Changement d'époque, changement de technologie et changement de style pour cette adaptation de la série culte, Brian De Palma ne s'est pas contenté d'un décalque de l'original, il a livré un film en prise avec la réalité de l'après-guerre froide, aux grandes qualités, bourré de suspense et de rebondissements en dépit d'un aspect parfois confus. Mais il y a quelque chose forcément d'anti-conventionnel dans ce film qui enthousiasme autant les uns qu'il déconcerte les autres, car au-delà de l'enveloppe hollywoodienne et de la série TV dont il ne reste que le concept et la musique, se cache un auteur.
En effet, De Palma redéfinit cette identité télévisuelle et se réapproprie ce concept en recyclant ses thèmes favoris : la duplicité, la tromperie, les faux-semblants, les manipulations, les masques, les apparences, le goût pour les personnages isolés ou solitaires ... et pourtant à la sortie du film en 1996, je me souviens avoir entendu des gens dire qu'on n'y reconnaissait pas tellement la patte du réalisateur de Carrie parce qu'il se mettait au service de la star Tom Cruise et du studio Paramount, certes c'est un pur film de commande, mais qu'il sait rendre attractif grâce à du métier, grâce à sa mise en scène stylisée où la violence est traitée comme un opéra, et aussi en y glissant quelques séquences mémorables, notamment 2 qui restent dans les mémoires tant elles sont parodiées ou copiées : celle de la chambre forte de la CIA, au suspense qui fait suer à grosses gouttes, et surtout celle du final étourdissant sur le TGV, une scène totalement invraisemblable et irréalisable dans la réalité, mais qu'il faut justement prendre au dixième degré.
Certains fans de la série (dont je fais partie) n'ont pas trop apprécié que le personnage de Jim Phelps soit vu comme un traître, c'est vrai que ça m'a un peu gêné, c'est une des raisons qui m'ont empêché de hausser ma note, les autres étant que je n'y ai pas trop reconnu justement la série dont j'étais fan, car le film se perd par moments dans les méandres d'une intrigue parfois difficile à suivre.

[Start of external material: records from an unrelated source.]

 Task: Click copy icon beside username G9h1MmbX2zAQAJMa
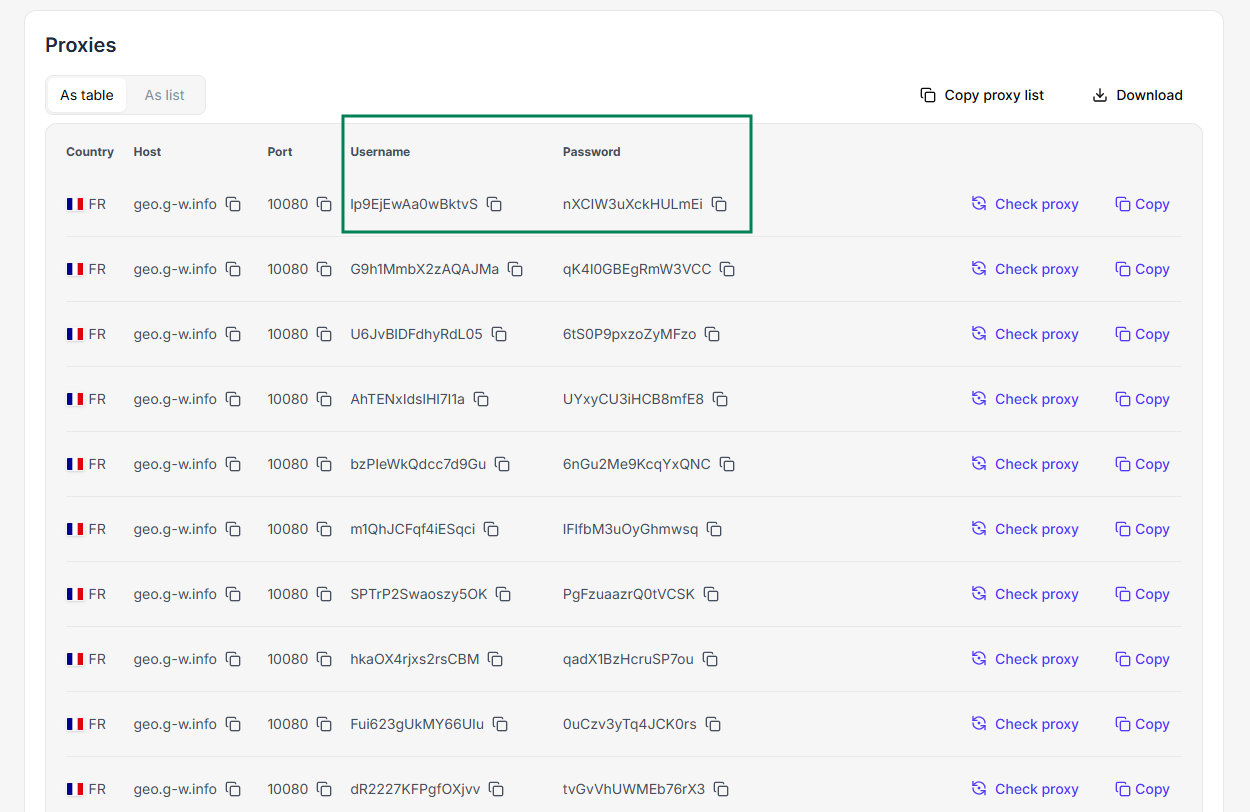[515, 269]
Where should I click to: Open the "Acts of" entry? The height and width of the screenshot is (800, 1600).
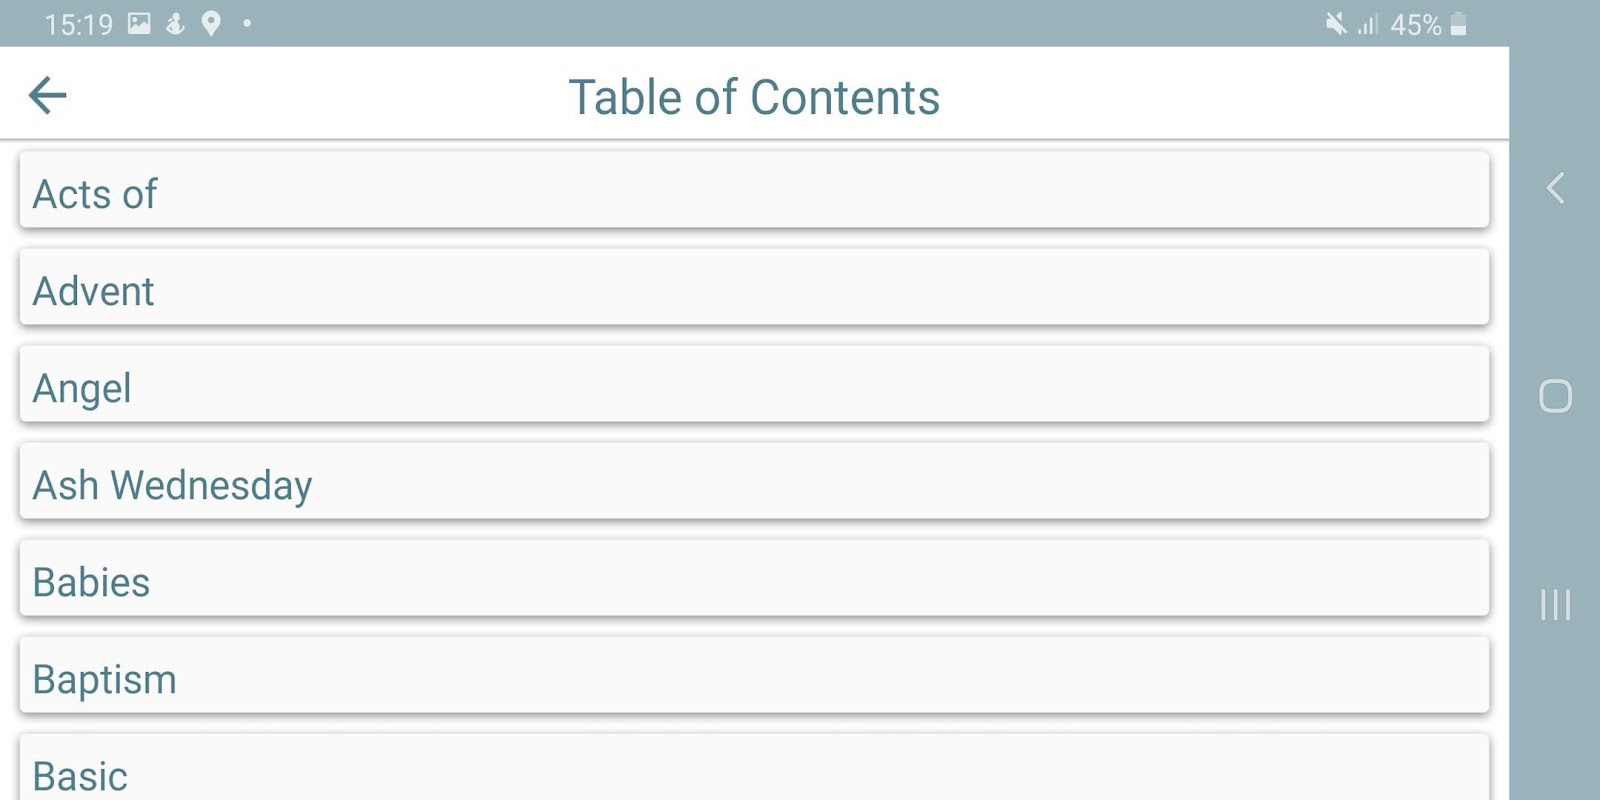754,190
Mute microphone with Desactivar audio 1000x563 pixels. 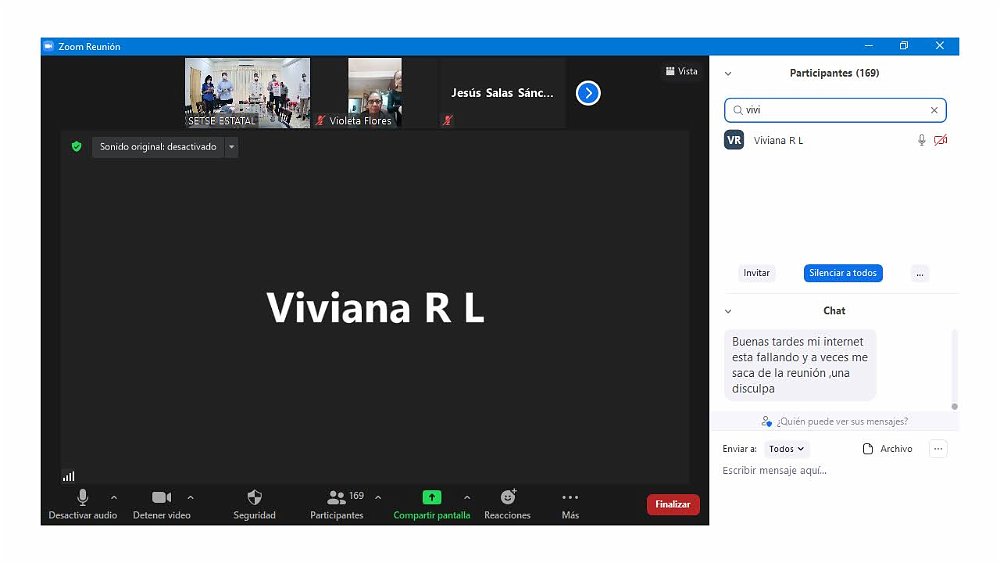82,497
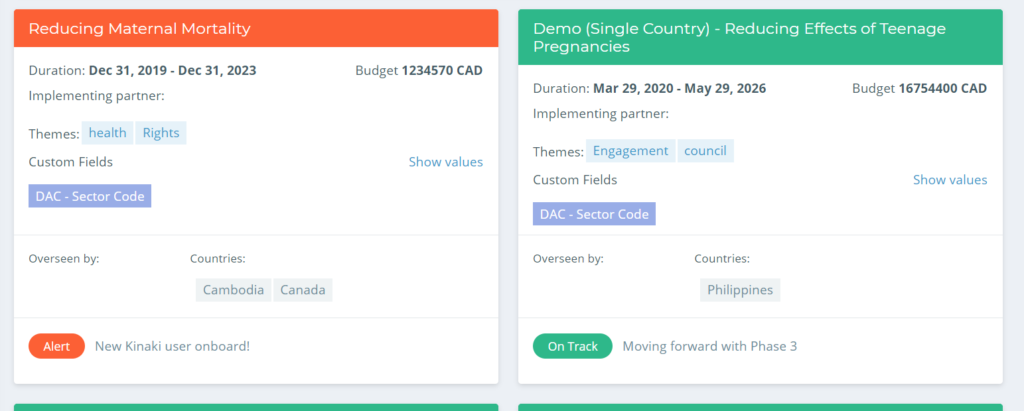This screenshot has width=1024, height=411.
Task: Select the Cambodia country tag
Action: coord(233,290)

Mais en dépit de ces réserves, on peut louer De Palma qui a respecté le principal tout en faisant preuve d'irrévérence, et mis en valeur Tom Cruise sans que celui-ci ne vole la vedette à l'histoire, on peut donc prendre du plaisir avec ce blockbuster divertissant où on est content de voir quelques frenchies et d'y entendre le célébrissime thème musical de Lalo Schifrin qui rappelle le bon vieux temps, mais remusclé par Danny Elfman.